Berk Bey: “1- Dişlerimizin içine giren yemek kırıntıları abdeste ve gusle mâni teşkil eder mi? 2- Namazdan sonra tesbih çekerken tesbihi veya elimizi yukarı kaldırmamız gerekir mi? Tesbihe üflemek doğru mudur? 3- Teşehhütte işâret parmağını kaldırmanın bir fazîleti var mıdır? Varsa parmağımızı ne zaman kaldırmamız gerekiyor? Bazı arkadaşlar parmak kaldırırken tehlikeli olabilecek bir durumdan bahsediyorlar.

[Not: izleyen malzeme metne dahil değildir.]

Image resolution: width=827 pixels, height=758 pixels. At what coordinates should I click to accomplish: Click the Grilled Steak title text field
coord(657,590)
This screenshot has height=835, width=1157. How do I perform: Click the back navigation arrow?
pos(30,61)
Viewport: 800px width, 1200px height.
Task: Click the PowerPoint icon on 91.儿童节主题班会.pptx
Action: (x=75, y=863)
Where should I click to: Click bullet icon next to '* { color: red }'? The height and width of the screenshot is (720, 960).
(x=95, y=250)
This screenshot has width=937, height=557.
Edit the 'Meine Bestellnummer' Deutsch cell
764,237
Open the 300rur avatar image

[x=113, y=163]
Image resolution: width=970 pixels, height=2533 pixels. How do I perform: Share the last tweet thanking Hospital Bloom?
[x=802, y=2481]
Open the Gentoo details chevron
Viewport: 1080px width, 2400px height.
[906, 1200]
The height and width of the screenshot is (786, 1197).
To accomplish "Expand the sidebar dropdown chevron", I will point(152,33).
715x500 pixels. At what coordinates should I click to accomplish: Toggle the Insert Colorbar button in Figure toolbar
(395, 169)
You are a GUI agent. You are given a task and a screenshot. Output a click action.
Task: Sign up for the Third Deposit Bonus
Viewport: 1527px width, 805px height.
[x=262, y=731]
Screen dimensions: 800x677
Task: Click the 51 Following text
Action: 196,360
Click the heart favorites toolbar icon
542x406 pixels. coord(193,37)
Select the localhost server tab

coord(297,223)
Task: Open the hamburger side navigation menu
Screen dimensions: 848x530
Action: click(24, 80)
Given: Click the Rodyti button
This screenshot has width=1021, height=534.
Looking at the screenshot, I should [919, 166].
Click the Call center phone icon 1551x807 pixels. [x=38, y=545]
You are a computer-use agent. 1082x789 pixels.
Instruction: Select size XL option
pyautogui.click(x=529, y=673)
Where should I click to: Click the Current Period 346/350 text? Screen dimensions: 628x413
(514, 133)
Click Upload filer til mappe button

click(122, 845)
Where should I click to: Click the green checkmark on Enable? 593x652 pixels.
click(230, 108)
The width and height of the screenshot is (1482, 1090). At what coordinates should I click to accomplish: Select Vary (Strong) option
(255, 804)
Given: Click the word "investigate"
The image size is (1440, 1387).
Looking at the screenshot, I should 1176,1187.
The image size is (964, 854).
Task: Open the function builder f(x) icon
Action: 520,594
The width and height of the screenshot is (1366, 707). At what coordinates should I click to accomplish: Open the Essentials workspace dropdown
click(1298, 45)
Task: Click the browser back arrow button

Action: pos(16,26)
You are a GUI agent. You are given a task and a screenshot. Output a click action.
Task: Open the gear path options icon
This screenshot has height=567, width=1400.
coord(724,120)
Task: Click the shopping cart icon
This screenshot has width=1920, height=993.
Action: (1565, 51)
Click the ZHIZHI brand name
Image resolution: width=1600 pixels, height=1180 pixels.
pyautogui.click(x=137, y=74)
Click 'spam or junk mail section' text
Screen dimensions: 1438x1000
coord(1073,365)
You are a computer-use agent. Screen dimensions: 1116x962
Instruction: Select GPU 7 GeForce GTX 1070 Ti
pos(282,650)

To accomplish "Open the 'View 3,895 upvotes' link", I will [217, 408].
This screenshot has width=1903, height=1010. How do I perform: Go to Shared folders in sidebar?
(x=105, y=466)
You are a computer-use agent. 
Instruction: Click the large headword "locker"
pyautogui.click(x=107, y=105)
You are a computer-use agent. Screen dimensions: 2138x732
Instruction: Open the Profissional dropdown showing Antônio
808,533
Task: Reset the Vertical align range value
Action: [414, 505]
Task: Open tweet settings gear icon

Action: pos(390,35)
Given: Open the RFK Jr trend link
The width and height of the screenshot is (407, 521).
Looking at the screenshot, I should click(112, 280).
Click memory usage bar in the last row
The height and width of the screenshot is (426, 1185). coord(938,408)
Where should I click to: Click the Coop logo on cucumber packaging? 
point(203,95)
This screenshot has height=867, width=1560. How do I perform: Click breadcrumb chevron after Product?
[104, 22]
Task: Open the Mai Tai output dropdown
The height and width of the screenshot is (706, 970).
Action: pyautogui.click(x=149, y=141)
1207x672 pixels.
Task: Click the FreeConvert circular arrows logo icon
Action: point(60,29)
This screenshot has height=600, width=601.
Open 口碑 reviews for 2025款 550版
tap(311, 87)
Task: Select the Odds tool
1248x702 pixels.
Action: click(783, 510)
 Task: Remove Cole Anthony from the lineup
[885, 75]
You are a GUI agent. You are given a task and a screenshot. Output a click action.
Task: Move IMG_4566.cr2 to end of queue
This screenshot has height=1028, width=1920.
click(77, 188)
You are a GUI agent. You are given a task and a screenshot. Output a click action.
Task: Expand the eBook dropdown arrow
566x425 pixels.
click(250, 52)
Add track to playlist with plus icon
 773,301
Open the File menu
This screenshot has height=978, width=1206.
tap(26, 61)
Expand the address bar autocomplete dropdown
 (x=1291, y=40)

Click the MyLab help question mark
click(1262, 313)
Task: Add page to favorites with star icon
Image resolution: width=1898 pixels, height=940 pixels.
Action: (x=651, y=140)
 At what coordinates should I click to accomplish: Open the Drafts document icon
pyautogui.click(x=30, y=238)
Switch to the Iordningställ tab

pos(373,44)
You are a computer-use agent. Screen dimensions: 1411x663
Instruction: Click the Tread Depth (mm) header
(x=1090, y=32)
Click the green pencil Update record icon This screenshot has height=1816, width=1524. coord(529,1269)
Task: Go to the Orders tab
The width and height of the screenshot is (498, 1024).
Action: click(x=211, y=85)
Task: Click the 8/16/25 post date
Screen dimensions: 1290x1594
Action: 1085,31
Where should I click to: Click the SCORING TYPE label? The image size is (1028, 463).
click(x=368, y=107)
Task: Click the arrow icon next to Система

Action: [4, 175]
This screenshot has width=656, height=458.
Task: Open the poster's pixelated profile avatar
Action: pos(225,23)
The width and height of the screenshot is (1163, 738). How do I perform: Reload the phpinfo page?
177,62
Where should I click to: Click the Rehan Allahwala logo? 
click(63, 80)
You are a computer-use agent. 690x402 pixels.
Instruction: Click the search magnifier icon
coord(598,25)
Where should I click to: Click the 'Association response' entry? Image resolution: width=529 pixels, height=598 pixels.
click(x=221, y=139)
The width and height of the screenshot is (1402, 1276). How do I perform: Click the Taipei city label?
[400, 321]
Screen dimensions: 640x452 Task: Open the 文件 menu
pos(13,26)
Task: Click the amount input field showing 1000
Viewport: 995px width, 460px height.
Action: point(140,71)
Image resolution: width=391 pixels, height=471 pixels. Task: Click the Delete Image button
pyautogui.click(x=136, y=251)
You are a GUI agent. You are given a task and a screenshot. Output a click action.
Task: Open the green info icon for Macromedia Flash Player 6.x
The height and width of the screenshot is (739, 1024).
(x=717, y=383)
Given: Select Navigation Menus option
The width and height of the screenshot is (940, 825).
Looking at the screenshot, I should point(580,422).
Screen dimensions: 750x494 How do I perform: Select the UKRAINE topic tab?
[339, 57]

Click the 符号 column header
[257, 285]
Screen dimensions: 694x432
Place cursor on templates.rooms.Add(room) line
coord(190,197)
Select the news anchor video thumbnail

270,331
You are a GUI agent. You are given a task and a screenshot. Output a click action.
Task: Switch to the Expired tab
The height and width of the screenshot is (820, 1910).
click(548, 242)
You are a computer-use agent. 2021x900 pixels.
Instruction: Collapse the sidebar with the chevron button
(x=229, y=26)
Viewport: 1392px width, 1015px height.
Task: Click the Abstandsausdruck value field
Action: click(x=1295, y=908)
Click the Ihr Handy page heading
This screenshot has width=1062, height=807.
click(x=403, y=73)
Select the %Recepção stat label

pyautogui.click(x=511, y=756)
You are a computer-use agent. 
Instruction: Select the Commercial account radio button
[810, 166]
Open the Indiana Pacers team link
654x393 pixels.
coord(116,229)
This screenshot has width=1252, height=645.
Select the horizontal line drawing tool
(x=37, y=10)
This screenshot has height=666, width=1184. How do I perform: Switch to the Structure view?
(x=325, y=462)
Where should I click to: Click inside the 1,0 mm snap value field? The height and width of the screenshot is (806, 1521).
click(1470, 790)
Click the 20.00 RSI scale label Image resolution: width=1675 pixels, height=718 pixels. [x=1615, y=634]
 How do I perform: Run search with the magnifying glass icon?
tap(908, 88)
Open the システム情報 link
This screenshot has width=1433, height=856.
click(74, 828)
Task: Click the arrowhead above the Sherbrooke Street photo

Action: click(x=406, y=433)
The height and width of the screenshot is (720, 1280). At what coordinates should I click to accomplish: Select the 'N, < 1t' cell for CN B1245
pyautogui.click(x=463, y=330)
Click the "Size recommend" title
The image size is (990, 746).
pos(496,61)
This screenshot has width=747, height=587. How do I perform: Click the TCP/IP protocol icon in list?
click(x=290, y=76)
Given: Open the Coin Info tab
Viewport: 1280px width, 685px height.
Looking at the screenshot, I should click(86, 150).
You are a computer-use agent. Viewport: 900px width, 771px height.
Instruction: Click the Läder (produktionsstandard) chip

Açıklık getirir misiniz? 4- Öğle, ikindi ve yatsı namazlarına ait ilk sünneti kılarken yanlışlıkla kıraate Felak Sûresinden başlasak ve rükûa gitsek, bundan sonraki okumalarımızı nasıl yapmamız gerekir?”
1- Abdestte ağzı yıkamak sünnet; gusülde farzdır. Çürük dişlerimizin arasına kaçan yemek artıklarını mümkünse çıkarmak gerekir. Çıkaramadığımız takdirde eğer bu artık yumuşak ise, yani suyu geçirgen olduğundan emin isek, abdeste ve gusle mâni teşkil etmez. Ama eğer sert ise ve biz bunun sertliğinden dolayı altına su girmeyeceğinden emîn isek, bu sert cismi çıkarmamız guslün sıhhati açısından önemlidir. Çünkü gusülde suyu ağzın her tarafına vardırmak lâzımdır. Ama bütün uğraşılarımıza rağmen çıkaramamış isek, burada zarûret durumu meydana gelir ve çıkarana kadar veya mümkünse tedâvîye kadar muâf oluruz. Aynı şekilde boyacı ve derici gibi meslek erbabının tırnakları arasında kalan su geçirmeyen artıklar için de böyle fetvâ verilmiştir. Mümkünse artıklar kazınmalı ve yıkanmalıdır. Ama bütün kazımalara rağmen hâlâ tırnak altında sert bir tabaka kalmış ve çıkarılamamış ise, burada zarûret durumu doğacağından, bu durum da önceki gibi, guslün sıhhatine mâni olmaz. Çünkü İslâm’da zorluk yoktur.1
2- Namazdan sonra tesbîhât yapmak sünnet-i seniyyedir. Tesbîhât esnasında Âyete’l-Kürsî okumak da sünnet-i seniyyedir. Âyete’l-Kürsî okunduktan sonra tesbihe veya üzerimize doğru “üfleme” şeklinde çok yaygın bir gelenek var. Bu gelenek sünnet midir, bid’at mıdır? Allah Resûlü’nün (asm) muhtelif yerlerde duâ okuyarak “üflediği”ne rastlamak mümkün. Meselâ Hammad b. Seleme’nin rivâyetiyle; Resûlullah’ın (asm), içi su ile doldurulmuş bir tuluğun ağzını duâ edip “üfleyerek” bağladığını ve Ashab-ı Kirâm’a vererek; “Ağzını açmayınız; ancak abdest aldığınız vakit açınız” buyurduğunu; ve sahabenin de abdest almak üzere açtıklarında, tuluğun ağzına kadar halis süt, kaymak ve yağ ile dolu olduğunu gördüklerini Hazret-i Bedîüzzaman (ra) nakleder.2 Resûlullah’ın (asm) fiilleri içerisinde üfleme yaptığına dâir kayda rastladığımıza göre; tesbîhât esnasında yapılagelen ve ümmetçe genel kabul görmüş olan üflemeye muhalif olamayız. Ancak bunu çok büyütmek ve salt tespih aracına üflemek de her halde doğru olmaz; kendi üzerimize doğru üflenebilir. Çünkü tespih bir araçtan ibârettir. Asıl olan biziz; yani insandır; yani insanın kemâlâta ulaşmasıdır; yani insanın Rabb’ine teveccühüdür. Mânevî şifâya ve feyze muhtaç olan da biziz. Tesbîhât esnâsında elimizin ve kolumuzun normal bir seviyede olması yeterlidir, aşağıda da olabilir; tespihe hürmetsizlik yapılmış olmaz.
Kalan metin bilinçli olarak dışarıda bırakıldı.